Cancer therapy: immune cells need magnesium
Magnesium is important for the immune system so that it can fight pathogens and cancer cells. In the specialist journal Cell, researchers explain why certain immune cells, the T cells, need a sufficient amount of magnesium for this purpose.
On a low-magnesium diet, test animals have poorer immune defenses against influenza viruses, and cancer cells spread faster. The reason for this has now been elucidated: Magnesium is important so that a docking point on T cells can recognize infected or diseased cells because it keeps this “antenna” in an active state. If there is too little magnesium, it “bends” and cannot perform its function.

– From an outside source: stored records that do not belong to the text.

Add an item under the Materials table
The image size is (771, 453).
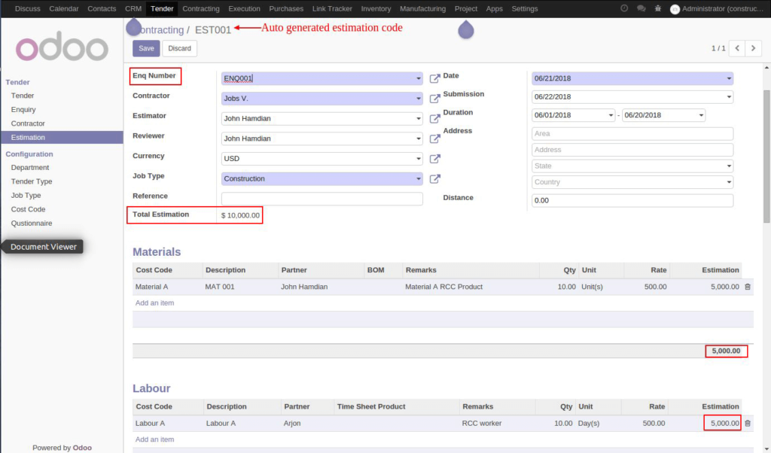tap(154, 303)

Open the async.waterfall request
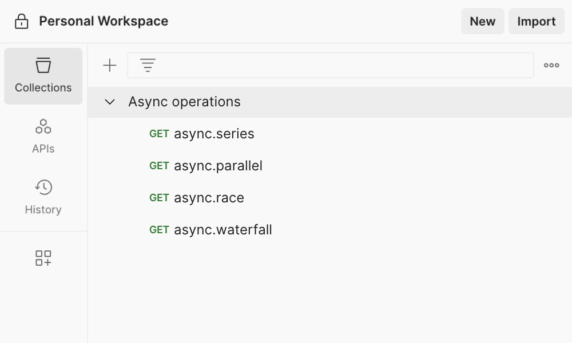pyautogui.click(x=223, y=230)
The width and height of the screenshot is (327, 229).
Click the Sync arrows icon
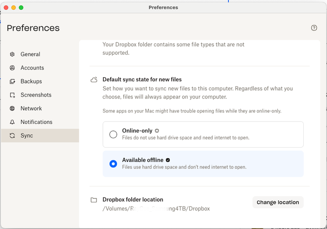tap(12, 136)
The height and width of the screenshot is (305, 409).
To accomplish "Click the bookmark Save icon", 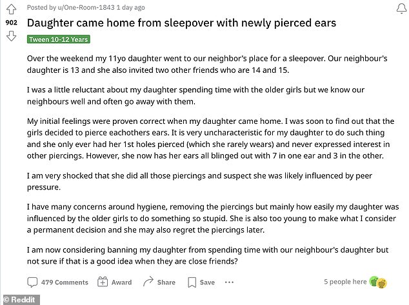I will (x=192, y=282).
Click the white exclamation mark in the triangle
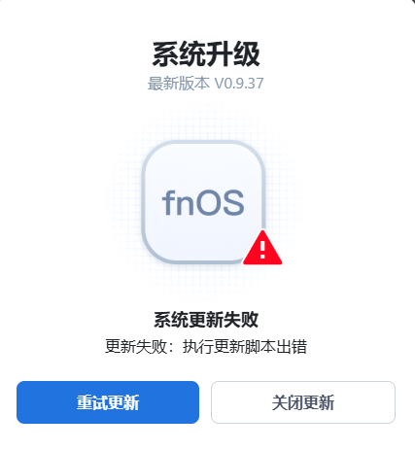The image size is (415, 450). [x=262, y=250]
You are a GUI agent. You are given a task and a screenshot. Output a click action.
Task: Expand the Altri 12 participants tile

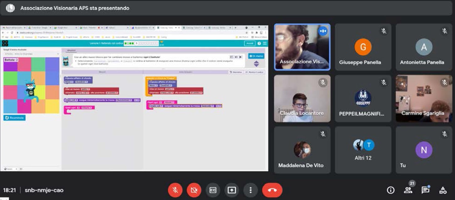tap(363, 150)
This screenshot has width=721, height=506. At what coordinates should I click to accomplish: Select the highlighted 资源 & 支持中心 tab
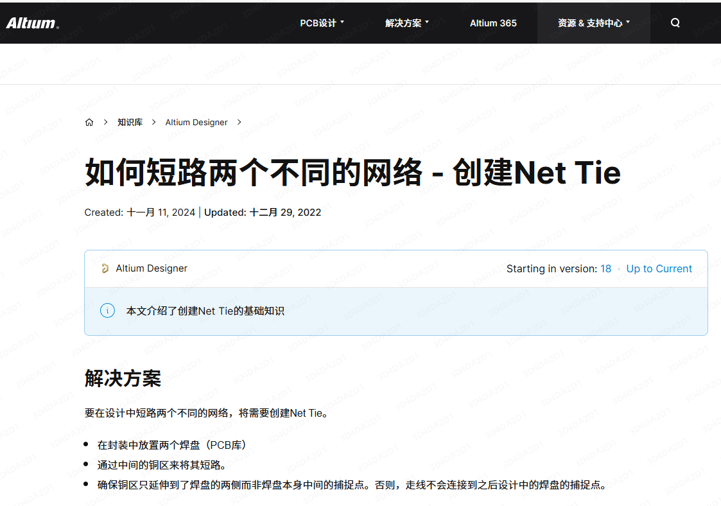coord(593,22)
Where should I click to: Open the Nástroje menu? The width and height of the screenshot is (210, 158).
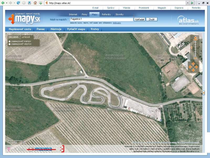[x=56, y=29]
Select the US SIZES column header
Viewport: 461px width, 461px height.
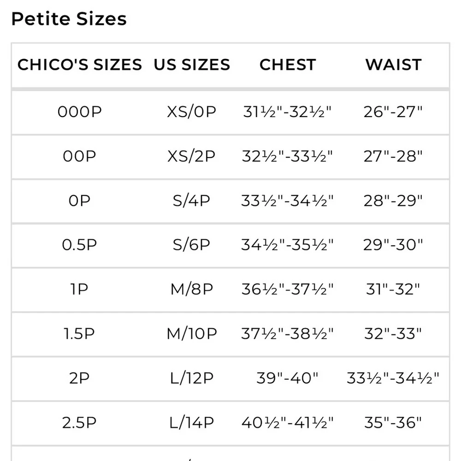point(192,65)
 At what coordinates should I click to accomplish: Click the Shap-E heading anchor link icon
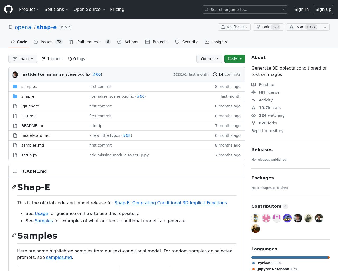pos(14,187)
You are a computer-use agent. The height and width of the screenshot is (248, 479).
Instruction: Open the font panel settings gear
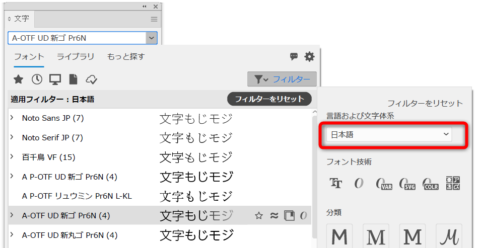[x=309, y=57]
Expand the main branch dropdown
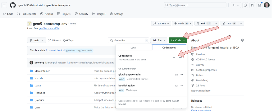The width and height of the screenshot is (272, 111). tap(36, 40)
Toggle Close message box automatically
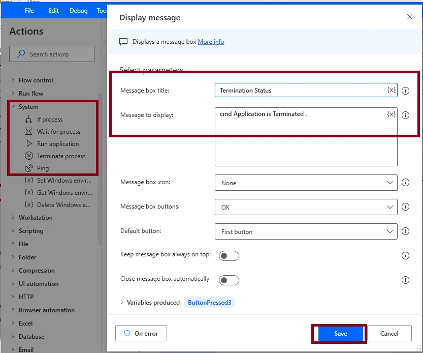 pos(229,280)
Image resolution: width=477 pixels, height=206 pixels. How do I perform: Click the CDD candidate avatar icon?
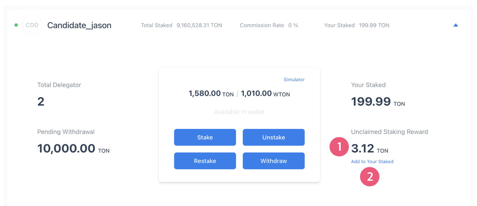point(32,25)
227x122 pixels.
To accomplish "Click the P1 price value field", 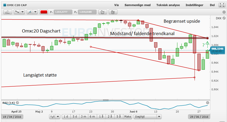I will [63, 12].
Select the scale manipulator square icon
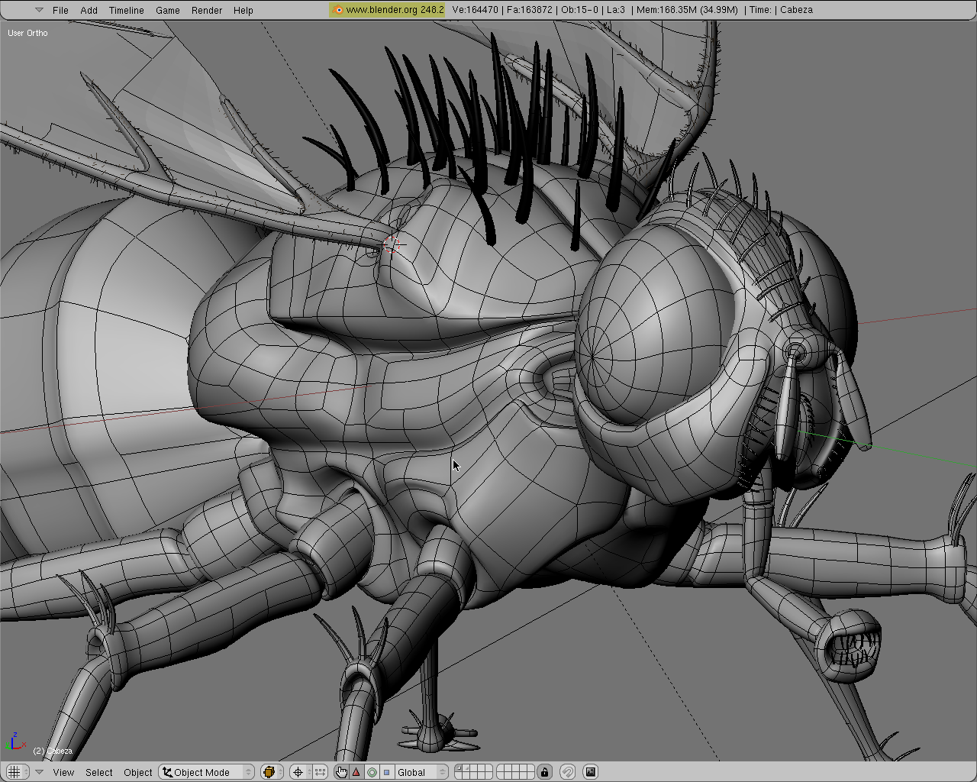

This observation could play a role in the use of modern cancer immunotherapies that mobilize the immune system and specifically T cells to fight cancer cells. In experiments, the researchers were able to show that the immune response of T cells against cancer cells is enhanced when the amount of magnesium in the tumors is increased. Researchers know from studies on cancer patients that have already been completed that immunotherapies are less effective in patients with a magnesium deficiency. The research team is now looking for ways to specifically increase the magnesium concentration in tumors. However, it has not yet been clarified whether regular intake of magnesium has an effect on the risk of cancer.
dr Jonas Lötscher from the Department of Biomedicine at the University of Basel explains the further project: “As a next step, we are planning prospective studies to test the clinical effect of magnesium as a catalyst for the immune system.”